For streamlined deployment, use Docker. Run predefined configurations or specify custom ones.

Default Run:

docker run -it \
    -v <LOCAL_RESULTS_PATH>:/app/results \
    pmallozzi/tensor-dynamics:latest

Specific Configuration:

docker run -it \
    -v <LOCAL_RESULTS_PATH>:/app/results \
    pmallozzi/tensor-dynamics:latest CONFIGS='E'

Multiple Configurations:

docker run -it \
    -v <LOCAL_RESULTS_PATH>:/app/results \
    -v <LOCAL_CONFIG_PATH>:/app/config \
    pmallozzi/tensor-dynamics:latest CONFIGS='E A'

Modules and Features

`deepnn` - Deep Neural Network Module

This module contains the core functionalities for constructing and managing neural networks. Key components include:

NeuralNetwork Class: Handles the creation, training, and evaluation of neural network models.
Metrics: Implements custom metrics, like R_squared, for model evaluation.
Callbacks: Provides custom callbacks like CustomSaveCallback for advanced training control.
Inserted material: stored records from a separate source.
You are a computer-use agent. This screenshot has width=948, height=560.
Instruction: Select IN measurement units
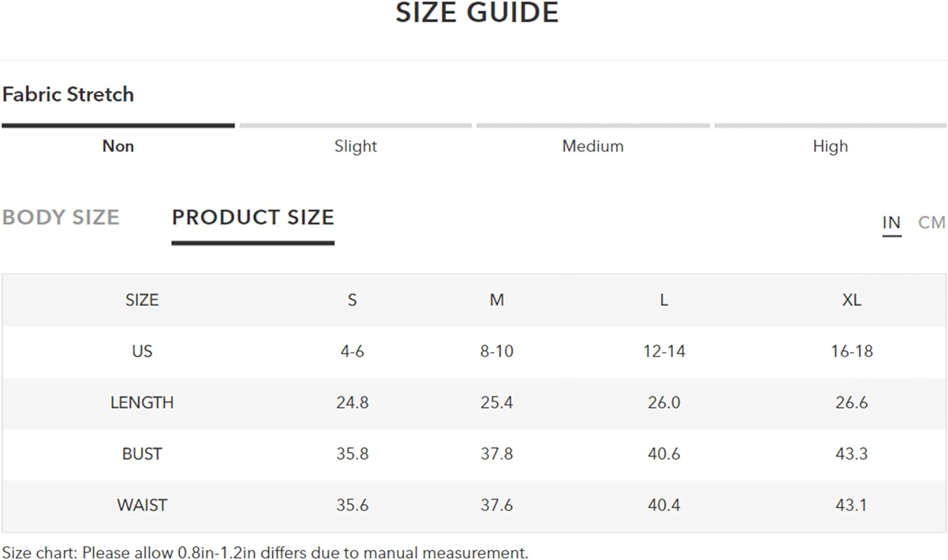[x=891, y=222]
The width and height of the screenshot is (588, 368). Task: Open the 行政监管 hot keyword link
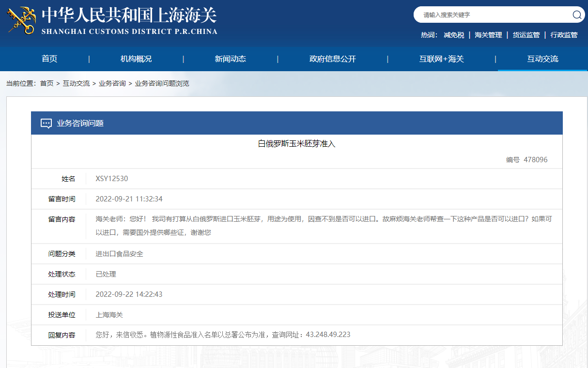pyautogui.click(x=564, y=35)
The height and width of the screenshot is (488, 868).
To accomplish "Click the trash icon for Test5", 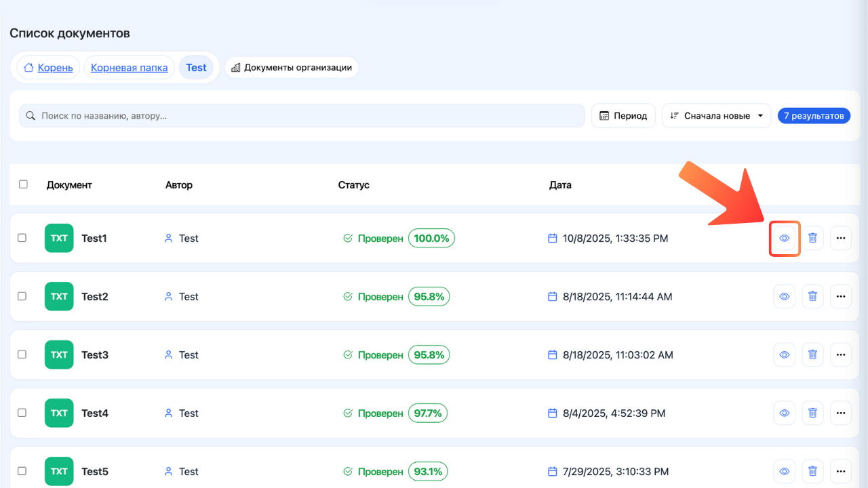I will click(x=812, y=472).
`dataset` - Dataset Generation and Management

Manages data handling, including generation, preprocessing, and statistics calculation. It features:

Dataset Generators: Create and manipulate datasets for training and evaluation.
Statistics Generator: Calculates and maintains running statistics for datasets, aiding in insightful data analysis.

`shared` - Shared Resources and Utilities

Includes shared paths and utility functions used across the project. It centralizes common resources for better maintainability.

`config` - Configuration Management

Allows configuring neural network architectures, training parameters, and dataset characteristics through TOML files, providing a highly flexible and user-friendly interface.

Configuration Files

The configurations.toml and data.toml files are central to the flexibility and user-friendliness of this project. They allow users to define and modify the neural network architecture, dataset parameters, and training settings without altering the codebase.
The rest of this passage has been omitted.